Exercise requirements:
This task calls for printing every entry exactly.

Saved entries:
*** Block opens ***
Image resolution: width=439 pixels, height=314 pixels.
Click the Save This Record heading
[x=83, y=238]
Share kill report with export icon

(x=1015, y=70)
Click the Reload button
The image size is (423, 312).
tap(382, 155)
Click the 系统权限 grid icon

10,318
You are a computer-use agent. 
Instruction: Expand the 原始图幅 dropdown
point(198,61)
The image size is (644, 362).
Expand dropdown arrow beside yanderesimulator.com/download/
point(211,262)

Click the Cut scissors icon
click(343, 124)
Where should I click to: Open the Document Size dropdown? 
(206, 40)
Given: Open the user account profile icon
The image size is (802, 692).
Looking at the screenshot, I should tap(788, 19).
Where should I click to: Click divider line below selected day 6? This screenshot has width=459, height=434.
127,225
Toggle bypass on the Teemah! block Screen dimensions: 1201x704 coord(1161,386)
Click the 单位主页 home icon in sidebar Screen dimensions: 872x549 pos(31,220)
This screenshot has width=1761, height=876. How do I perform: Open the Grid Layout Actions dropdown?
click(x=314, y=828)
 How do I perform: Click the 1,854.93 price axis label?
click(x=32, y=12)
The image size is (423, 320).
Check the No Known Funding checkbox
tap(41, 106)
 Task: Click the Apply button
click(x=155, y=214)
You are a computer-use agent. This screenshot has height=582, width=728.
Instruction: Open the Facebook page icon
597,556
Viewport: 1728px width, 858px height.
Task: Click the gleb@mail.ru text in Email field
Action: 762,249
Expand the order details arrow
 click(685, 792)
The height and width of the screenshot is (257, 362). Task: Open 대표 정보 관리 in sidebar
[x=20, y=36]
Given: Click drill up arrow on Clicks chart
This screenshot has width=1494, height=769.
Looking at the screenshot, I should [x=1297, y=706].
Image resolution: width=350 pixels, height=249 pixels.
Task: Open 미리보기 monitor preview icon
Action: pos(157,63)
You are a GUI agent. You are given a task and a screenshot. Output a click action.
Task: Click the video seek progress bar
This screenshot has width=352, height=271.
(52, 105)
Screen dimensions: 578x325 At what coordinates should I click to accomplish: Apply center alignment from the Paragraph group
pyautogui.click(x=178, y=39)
*** Block closes ***
Result of the task:
Image resolution: width=439 pixels, height=314 pixels.
Click the Save This Record heading
[x=83, y=238]
Share kill report with export icon

(x=1015, y=70)
Click the Reload button
The image size is (423, 312).
tap(382, 155)
Click the 系统权限 grid icon

10,318
You are a computer-use agent. 
Instruction: Expand the 原始图幅 dropdown
point(198,61)
The image size is (644, 362).
Expand dropdown arrow beside yanderesimulator.com/download/
point(211,262)

Click the Cut scissors icon
click(343, 124)
Where should I click to: Open the Document Size dropdown? 
(206, 40)
Given: Open the user account profile icon
The image size is (802, 692).
Looking at the screenshot, I should tap(788, 19).
Where should I click to: Click divider line below selected day 6? This screenshot has width=459, height=434.
127,225
Toggle bypass on the Teemah! block Screen dimensions: 1201x704 coord(1161,386)
Click the 单位主页 home icon in sidebar Screen dimensions: 872x549 pos(31,220)
This screenshot has width=1761, height=876. How do I perform: Open the Grid Layout Actions dropdown?
click(x=314, y=828)
 How do I perform: Click the 1,854.93 price axis label?
click(x=32, y=12)
The image size is (423, 320).
Check the No Known Funding checkbox
tap(41, 106)
 Task: Click the Apply button
click(x=155, y=214)
You are a computer-use agent. This screenshot has height=582, width=728.
Instruction: Open the Facebook page icon
597,556
Viewport: 1728px width, 858px height.
Task: Click the gleb@mail.ru text in Email field
Action: 762,249
Expand the order details arrow
 click(685, 792)
The height and width of the screenshot is (257, 362). Task: Open 대표 정보 관리 in sidebar
[x=20, y=36]
Given: Click drill up arrow on Clicks chart
This screenshot has width=1494, height=769.
Looking at the screenshot, I should [x=1297, y=706].
Image resolution: width=350 pixels, height=249 pixels.
Task: Open 미리보기 monitor preview icon
Action: pos(157,63)
You are a GUI agent. You are given a task and a screenshot. Output a click action.
Task: Click the video seek progress bar
This screenshot has width=352, height=271.
(52, 105)
Screen dimensions: 578x325 At what coordinates should I click to accomplish: Apply center alignment from the Paragraph group
pyautogui.click(x=178, y=39)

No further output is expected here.